Sputtering characteristics, crystal structures, and transparent conductive properties of TiOxNy films deposited on α-Al2O3(0 0 0 1) and glass substrates

Adding N2 gas during reactive sputtering of a Ti target prevented the target surface from being severely poisoned by oxygen atoms and sustained a high deposition rate for titanium oxynitride films under metal-mode-like sputtering conditions. With progress in the degree of oxidization, films deposited onto a glass substrate varied from TiO1−xNx having a face-centered cubic (fcc) structure to TiO2−xNx having an anatase structure.
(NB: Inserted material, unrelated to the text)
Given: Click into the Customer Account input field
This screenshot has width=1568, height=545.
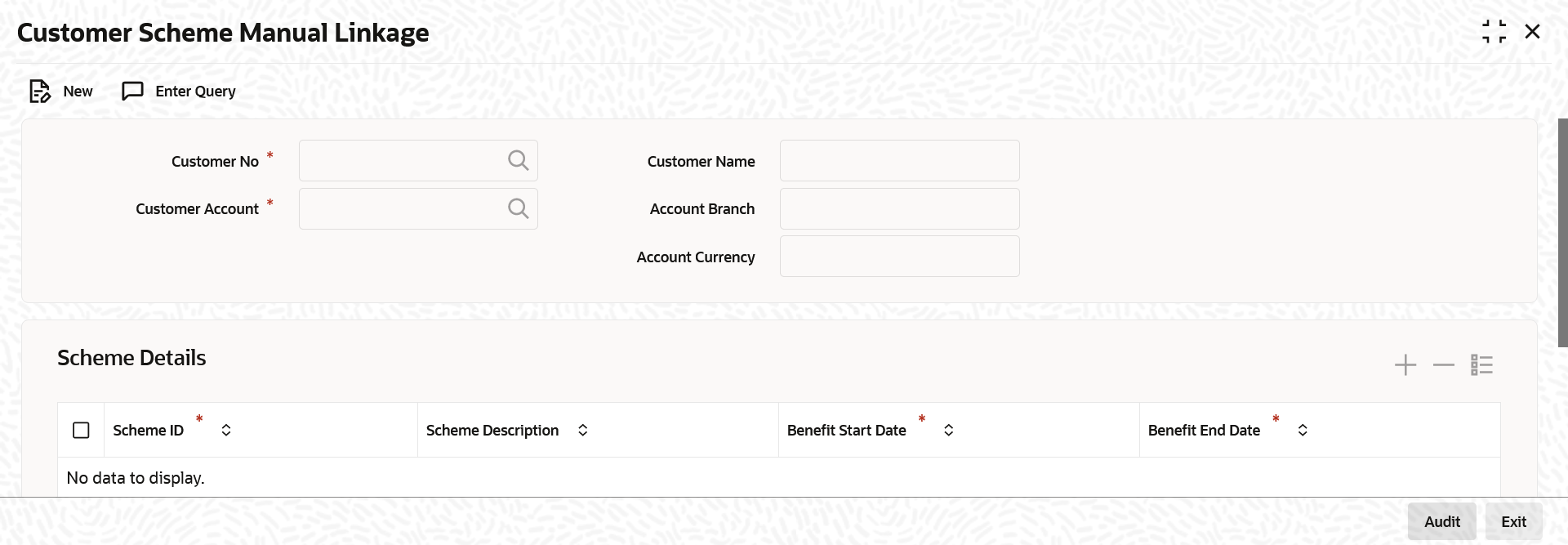Looking at the screenshot, I should pos(400,209).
Titanium oxynitride films deposited on an Al2O3(0 0 0 1) substrate were epitaxial with major orientations toward the (1 1 1) and (2 0 0) directions for fcc-TiO1−xNx and (1 1 2) for anatase-TiO2−xNx. Intermediately oxidized films between TiO1−xNx and TiO2−xNx were amorphous on the glass substrate but crystallized into a Magneli phase, TinO(N)2n−1, on the Al2O3(0 0 0 1) substrate. Partially substituting oxygen in TiO2 with nitrogen as well as continuously irradiating the growing film surface with a Xe plasma stream preferentially formed anatase rather than rutile. However, the occupation of anion sites with enough oxygen rather than nitrogen was the required condition for anatase crystals to form. The transparent conductive properties of epitaxial TiO2−xNx films on Al2O3(0 0 0 1) were superior to those of microcrystalline films on the glass substrate. Since resistivity and optical transmittance of TiOxNy films vary continuously with changing N2 flow rate, their transparent conductive properties can be controlled more easily than TiOx. Nb5+ ions could be doped as donors in TiO2−xNx anatase crystals.